Fabrication of 5-fluorouracil-loaded tablets with hyperbranched polyester by digital light processing 3D printing technology

Abstract

Three-dimensional (3D) printing technique offers the possibility of producing personalized drug products. However, the suitable printing materials for vat photopolymerization in biomedical applications are still limited. In this study, the hydroxyl-terminated hyperbranched polyester (HBPE) was synthesized by 1,1,1-trimethylolpropane as a core moiety and 2,2-bis(hydroxymethyl)propionic acid as a branched monomer. HBPE was then reacted with acrylic acid (AA) to produce acrylated hyperbranched polyester (AHBPE). NMR analysis indicated that the degree of branching and number of hydroxyl group of HBPE were 0.40 and 19.5, respectively, while the degree of acrylation of AHBPE was 84.0%. AA as a monomer, poly(ethylene glycol) dimethacrylate (PEGDMA) as a difunctional crosslinker, and AHBPE as a multifunctional crosslinker were employed as printing resins to fabricate 5-fluorouracil- (5-FU) loaded tablets by digital light processing 3D printing. A D-optimal mixture design was applied to optimize the composition of printing resins and investigate the influence of the component on the printing time and drug release.
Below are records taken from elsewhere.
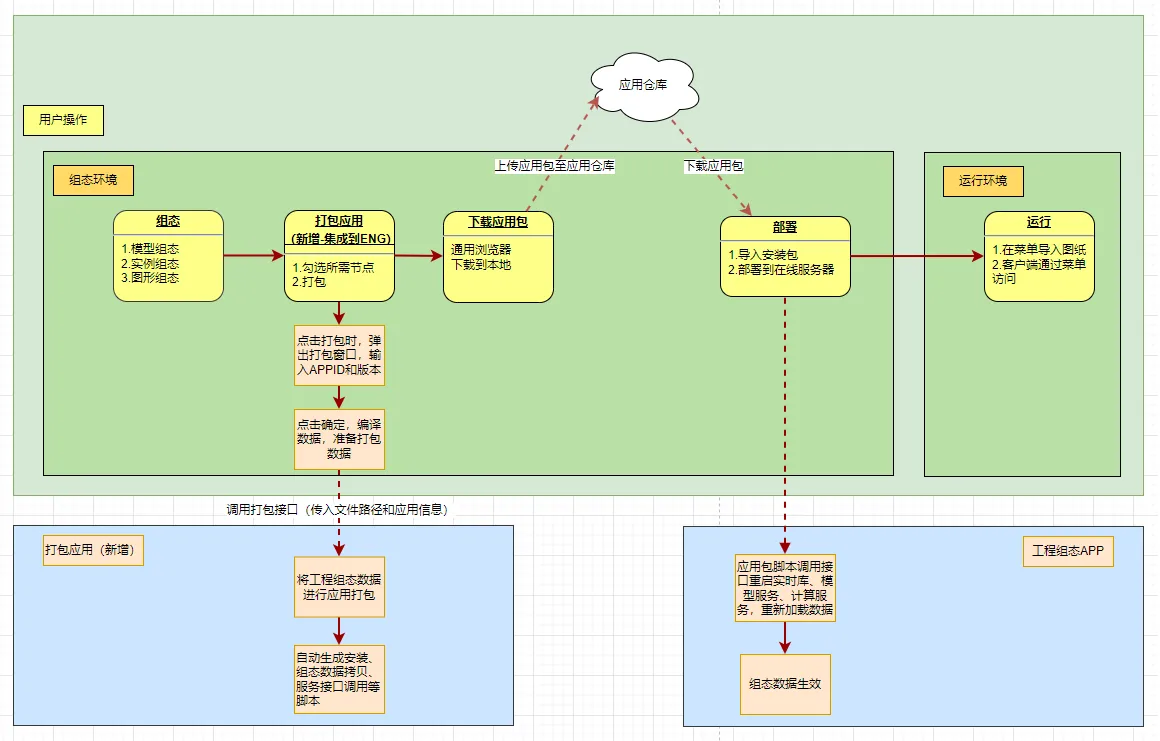Viewport: 1160px width, 741px height.
Task: Click the 上传应用包至应用仓库 edge label
Action: (554, 166)
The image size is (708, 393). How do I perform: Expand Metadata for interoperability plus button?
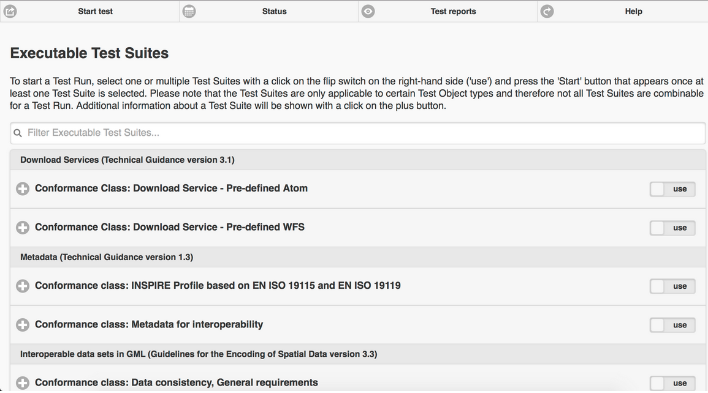(x=23, y=325)
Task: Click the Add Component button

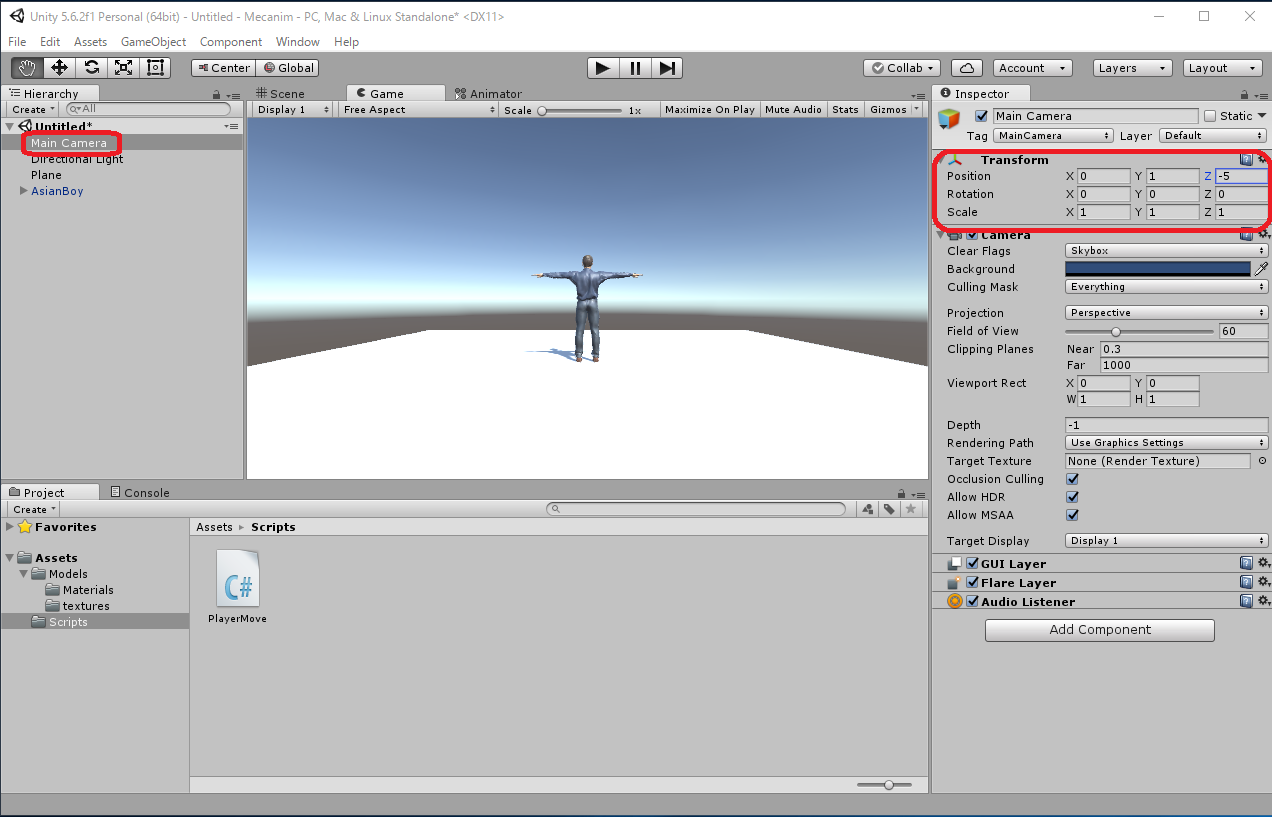Action: (x=1099, y=630)
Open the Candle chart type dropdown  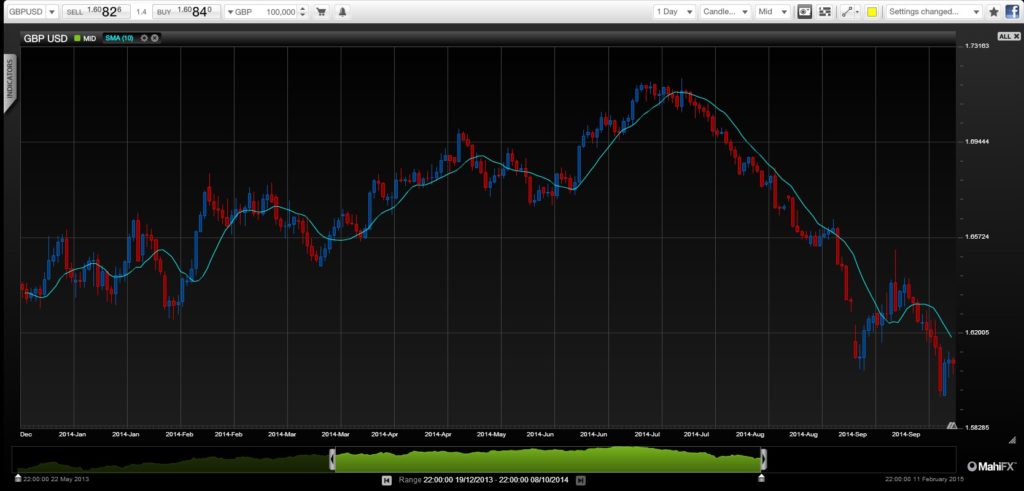724,12
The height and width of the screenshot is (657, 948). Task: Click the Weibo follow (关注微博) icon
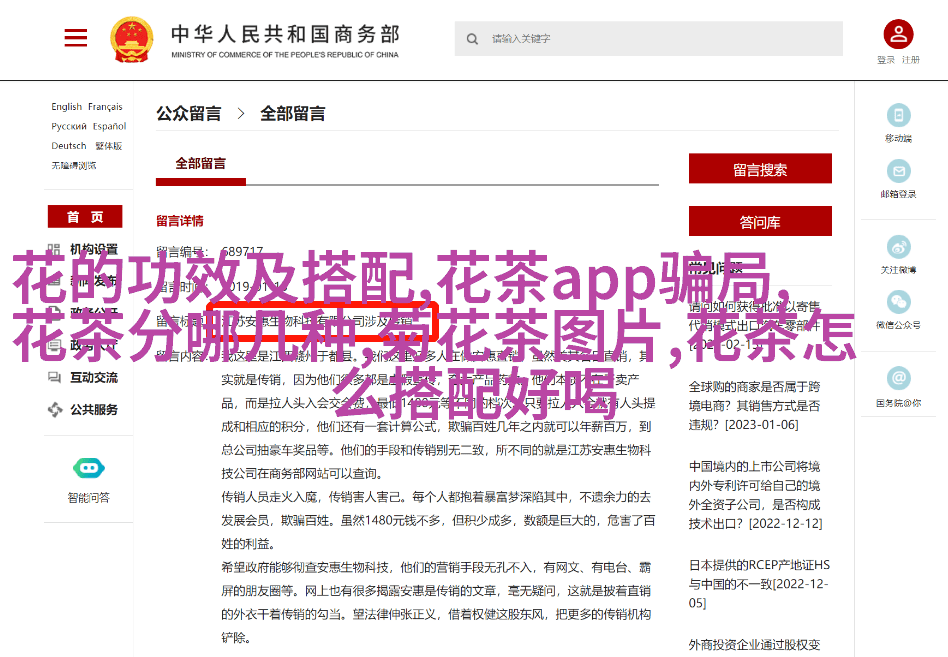[898, 247]
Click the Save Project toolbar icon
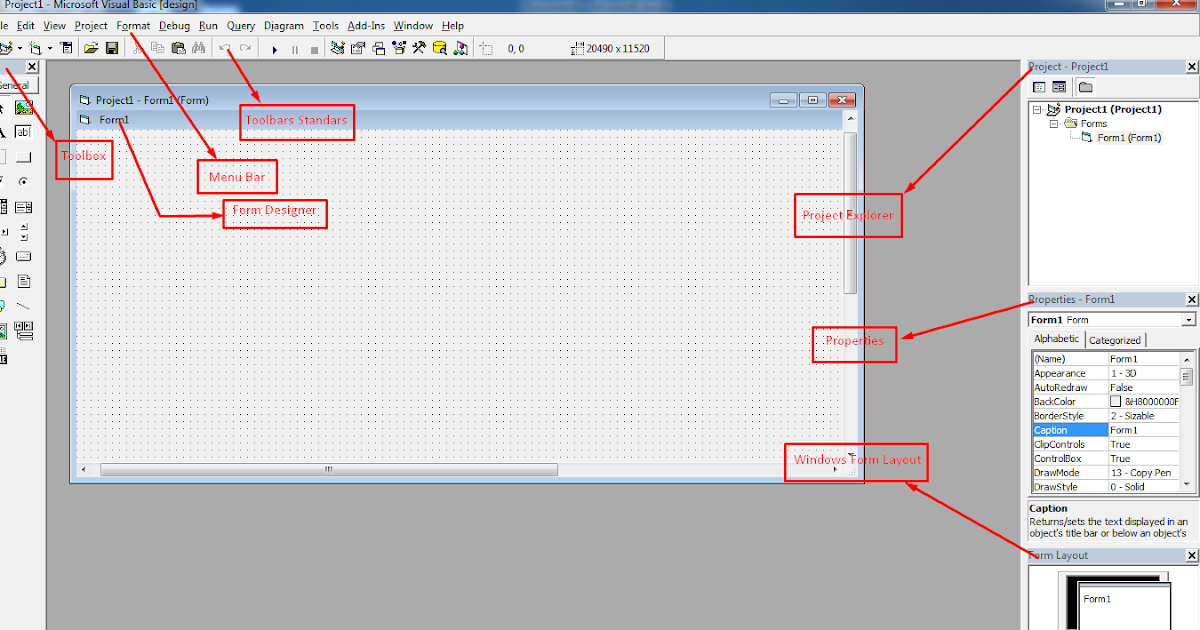 [x=112, y=47]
Results showed that the printing time and drug release increased with increasing AA content but they decreased with the increase of AHBPE content. Addition of AA to the printing resins was necessary to achieve more complete drug release. The premature drug release was effectively inhibited by the incorporation of AHBPE. The tablet printed with a composition of 47.5 wt% of AA, 32.5 wt% of PEGDMA and 20.0 wt% of AHBPE had the lowest drug release of 13.96% at 2 h and highest one of 53.10% at 12 h, which were close to the model predicted values of 14.64 and 55.31%, respectively. It exhibited sustained drug release over 24 h in simulated gastrointestinal fluid and followed anomalous transport mechanism. The results suggest that AHBPE is a potential crosslinker for use in vat photopolymerization 3D printing of personalized drug delivery.